Matching African tech talent with the global demand
In an interview in Sharm El Sheikh, Egypt, Christina Sass, co-founder and president of Andela, talked about the future of Africa’s tech sector and why entrepreneurs should “get obsessed” with the problem they’re trying to solve.
I’m so excited about the next five to ten years. I think it’s an incredible time to be working on the continent of Africa. It’s the largest untapped pool of talent in the world. It’s also the youngest continent. We see [tech] talent coming of age and they have the possibility to scale solutions in every single industry that’s desperately needed – in global health, in agriculture, in energy and environment.
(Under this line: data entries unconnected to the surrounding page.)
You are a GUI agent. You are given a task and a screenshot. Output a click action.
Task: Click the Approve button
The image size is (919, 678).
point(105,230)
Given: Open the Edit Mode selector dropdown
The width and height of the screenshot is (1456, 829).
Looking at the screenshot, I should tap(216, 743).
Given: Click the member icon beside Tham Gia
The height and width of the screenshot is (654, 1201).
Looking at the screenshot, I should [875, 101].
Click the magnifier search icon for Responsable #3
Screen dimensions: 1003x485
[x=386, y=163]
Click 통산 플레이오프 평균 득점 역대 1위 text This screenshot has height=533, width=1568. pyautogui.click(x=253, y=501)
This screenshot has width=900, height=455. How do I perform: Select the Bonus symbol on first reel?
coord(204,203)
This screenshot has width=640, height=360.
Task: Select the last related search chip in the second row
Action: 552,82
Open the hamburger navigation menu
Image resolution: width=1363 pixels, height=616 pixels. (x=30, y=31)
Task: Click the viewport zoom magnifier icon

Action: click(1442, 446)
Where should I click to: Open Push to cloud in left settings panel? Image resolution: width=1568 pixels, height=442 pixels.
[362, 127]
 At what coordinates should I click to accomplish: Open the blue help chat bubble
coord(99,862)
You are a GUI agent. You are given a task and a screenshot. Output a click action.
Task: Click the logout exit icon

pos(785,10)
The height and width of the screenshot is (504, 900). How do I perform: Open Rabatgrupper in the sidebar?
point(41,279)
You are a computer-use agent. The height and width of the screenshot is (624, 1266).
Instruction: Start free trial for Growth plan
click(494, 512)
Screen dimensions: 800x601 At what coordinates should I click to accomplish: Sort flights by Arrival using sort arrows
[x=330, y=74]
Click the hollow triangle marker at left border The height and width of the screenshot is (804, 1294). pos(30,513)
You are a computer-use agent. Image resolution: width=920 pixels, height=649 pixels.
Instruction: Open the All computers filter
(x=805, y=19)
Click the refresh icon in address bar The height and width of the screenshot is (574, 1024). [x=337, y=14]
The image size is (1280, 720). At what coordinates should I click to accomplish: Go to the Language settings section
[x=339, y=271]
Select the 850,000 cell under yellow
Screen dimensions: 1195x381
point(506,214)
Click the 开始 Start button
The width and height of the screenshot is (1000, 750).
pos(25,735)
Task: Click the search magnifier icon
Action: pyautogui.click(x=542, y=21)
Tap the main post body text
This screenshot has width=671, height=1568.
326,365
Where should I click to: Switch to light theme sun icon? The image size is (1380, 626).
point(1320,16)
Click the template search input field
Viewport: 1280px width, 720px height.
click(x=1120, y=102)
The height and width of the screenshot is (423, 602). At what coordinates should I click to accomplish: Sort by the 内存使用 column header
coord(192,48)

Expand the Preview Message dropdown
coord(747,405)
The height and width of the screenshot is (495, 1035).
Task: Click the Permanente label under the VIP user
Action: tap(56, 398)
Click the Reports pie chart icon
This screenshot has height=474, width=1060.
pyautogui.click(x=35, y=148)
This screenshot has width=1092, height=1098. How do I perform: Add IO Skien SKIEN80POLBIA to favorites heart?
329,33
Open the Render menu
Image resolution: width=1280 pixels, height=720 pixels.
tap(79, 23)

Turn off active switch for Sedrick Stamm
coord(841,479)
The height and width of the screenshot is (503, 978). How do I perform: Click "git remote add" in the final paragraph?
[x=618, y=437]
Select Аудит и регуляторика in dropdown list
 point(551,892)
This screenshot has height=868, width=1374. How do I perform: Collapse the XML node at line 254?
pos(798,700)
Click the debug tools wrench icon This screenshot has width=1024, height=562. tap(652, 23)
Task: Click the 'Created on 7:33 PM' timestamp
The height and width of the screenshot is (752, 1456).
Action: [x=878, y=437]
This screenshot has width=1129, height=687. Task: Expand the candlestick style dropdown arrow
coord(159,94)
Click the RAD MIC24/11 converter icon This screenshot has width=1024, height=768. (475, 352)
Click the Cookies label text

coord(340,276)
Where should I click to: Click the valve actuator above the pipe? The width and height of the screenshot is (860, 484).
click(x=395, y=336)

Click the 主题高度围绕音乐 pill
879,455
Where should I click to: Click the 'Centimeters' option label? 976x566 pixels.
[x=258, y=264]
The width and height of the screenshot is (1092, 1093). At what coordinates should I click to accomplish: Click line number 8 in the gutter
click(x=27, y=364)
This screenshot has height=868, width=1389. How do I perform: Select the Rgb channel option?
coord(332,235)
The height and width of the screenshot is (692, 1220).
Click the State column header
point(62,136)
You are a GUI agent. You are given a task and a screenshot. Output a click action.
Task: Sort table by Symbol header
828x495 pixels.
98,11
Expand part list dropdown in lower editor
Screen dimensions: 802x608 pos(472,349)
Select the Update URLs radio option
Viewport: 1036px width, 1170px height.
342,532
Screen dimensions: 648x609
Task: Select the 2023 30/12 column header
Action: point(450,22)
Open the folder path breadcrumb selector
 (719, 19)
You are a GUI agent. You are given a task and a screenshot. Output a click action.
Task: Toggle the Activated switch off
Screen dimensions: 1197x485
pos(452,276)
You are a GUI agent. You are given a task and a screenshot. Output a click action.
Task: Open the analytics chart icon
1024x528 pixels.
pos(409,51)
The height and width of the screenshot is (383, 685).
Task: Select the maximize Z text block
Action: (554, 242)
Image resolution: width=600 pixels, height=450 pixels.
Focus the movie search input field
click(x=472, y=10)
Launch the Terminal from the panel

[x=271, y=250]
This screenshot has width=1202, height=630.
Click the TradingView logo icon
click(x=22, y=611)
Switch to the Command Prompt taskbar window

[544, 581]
I see an Africa where technologists and people who are passionate about their home communities are solving problems locally and then spreading those technologies elsewhere. I also see an Africa that is leapfrogging a lot of the challenges that other tech sectors have had. The tech sector in Africa is one of the greatest ways that we will create a lot of employment and create a lot of solutions.
One of the greatest opportunities is to have a much more equal and sustainable tech sector by bringing women into the workforce much earlier. At Andela we have a companywide goal of having 35 percent women software developers. In Lagos, Nairobi and Kampala right now we’re at about 23 percent. The global average is 6 percent. So, if we can do that in Lagos, Nairobi, Kampala and soon Kigali, we can most certainly do that in Silicon Valley and other places. I see Africa really leading the way on having a much healthier and more equitable tech sector from the beginning.
I love the opportunity to connect with young people across the continent that are full of energy and really want to create a better world and a better Africa. They really inspire us to work harder and better every day.
Entrepreneurs that I know and deeply respect are obsessed with the problem that they’re trying to solve. They’ve usually tried to solve that problem many different ways before the current iteration of their business. I would tell young people who think they want to start something that it isn’t so much about having your name on the door. It’s about chipping away at how you solve that problem. Get obsessed with the problem you’re trying to solve.
Being an entrepreneur is terrifying in the early days. You have to be ready to knock down every single wall and sort of get over yourself, get over your own fear. There are challenges on a daily basis –- am I going to be big enough, am I going to be good enough, what if I fail? And you are most definitely going to fail. The question is, what are you going to do with that?